### Materials provided
[start]

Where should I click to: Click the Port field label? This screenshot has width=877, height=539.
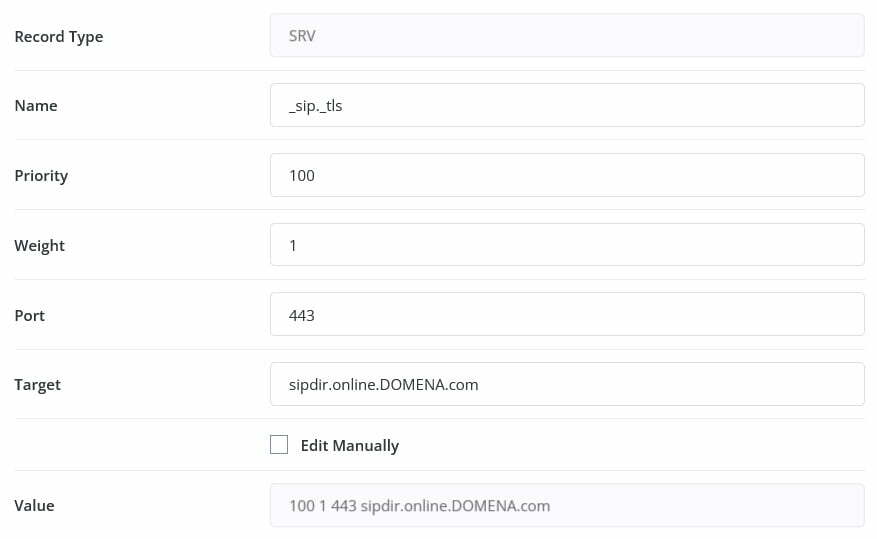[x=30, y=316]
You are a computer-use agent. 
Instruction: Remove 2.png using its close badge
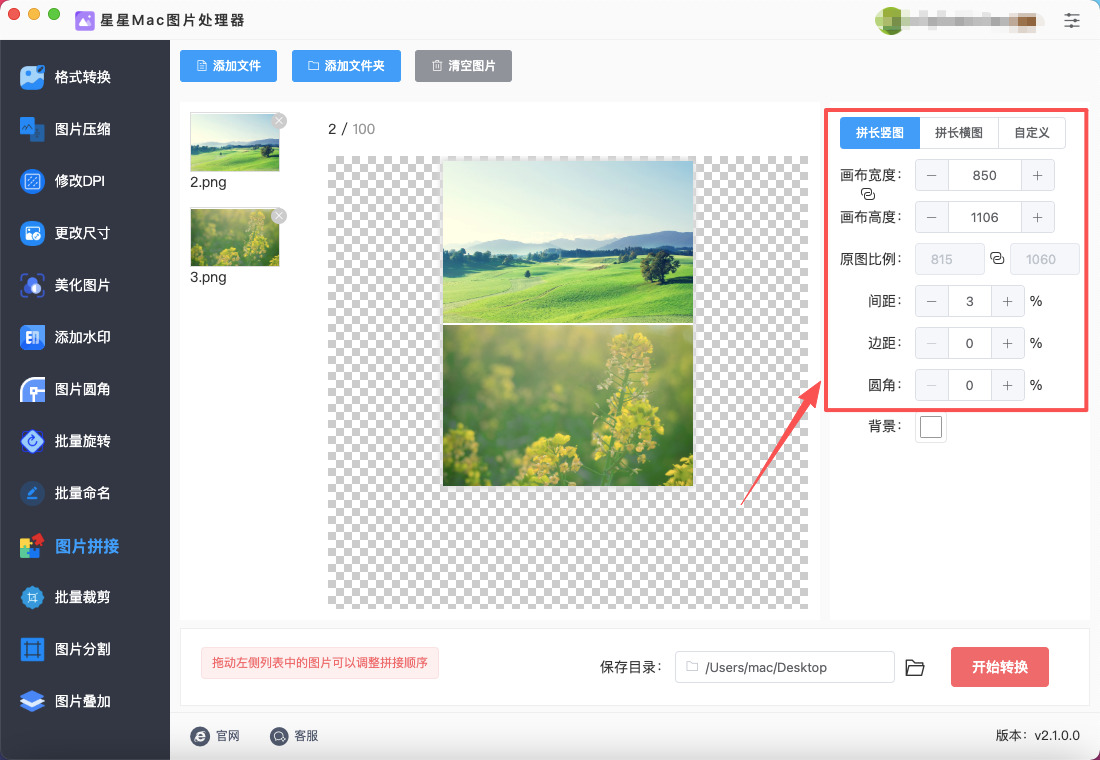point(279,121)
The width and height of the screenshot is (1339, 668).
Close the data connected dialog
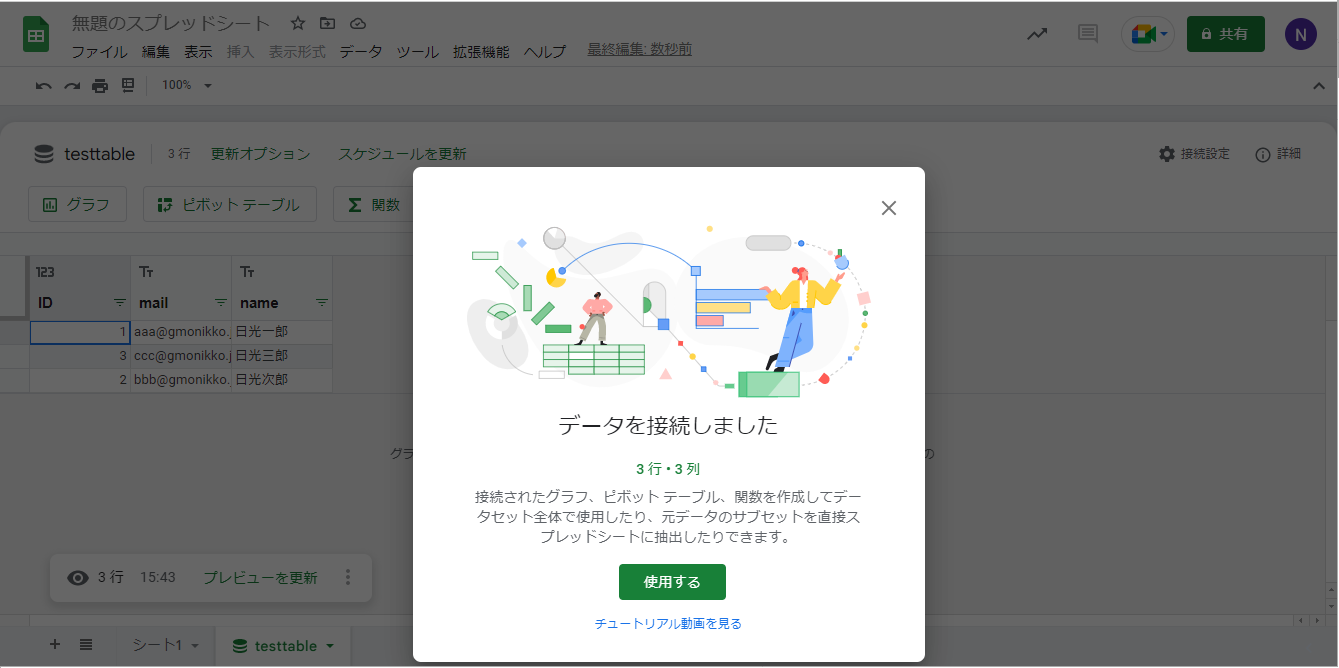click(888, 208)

[end]
[start]

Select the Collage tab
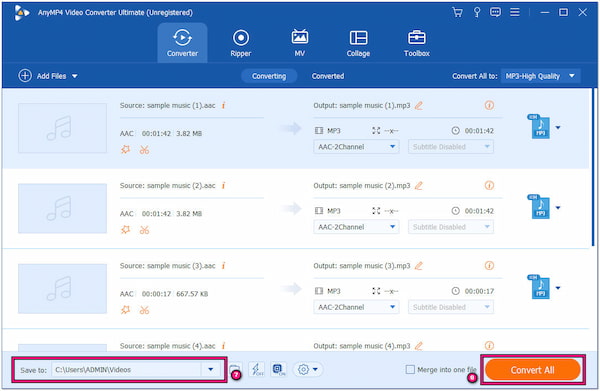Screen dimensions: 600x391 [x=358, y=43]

[end]

### Task instructions
Return the lines starting with the one containing "Where should I" and ending with the one containing "click(888, 208)", repeated word for word. Omit the pictures from your answer.

### Reply
Where should I click to: Click the Port field label? This screenshot has width=877, height=539.
[x=30, y=316]
You are a computer-use agent. 
Instruction: Remove 2.png using its close badge
point(279,121)
The width and height of the screenshot is (1339, 668).
Close the data connected dialog
click(888, 208)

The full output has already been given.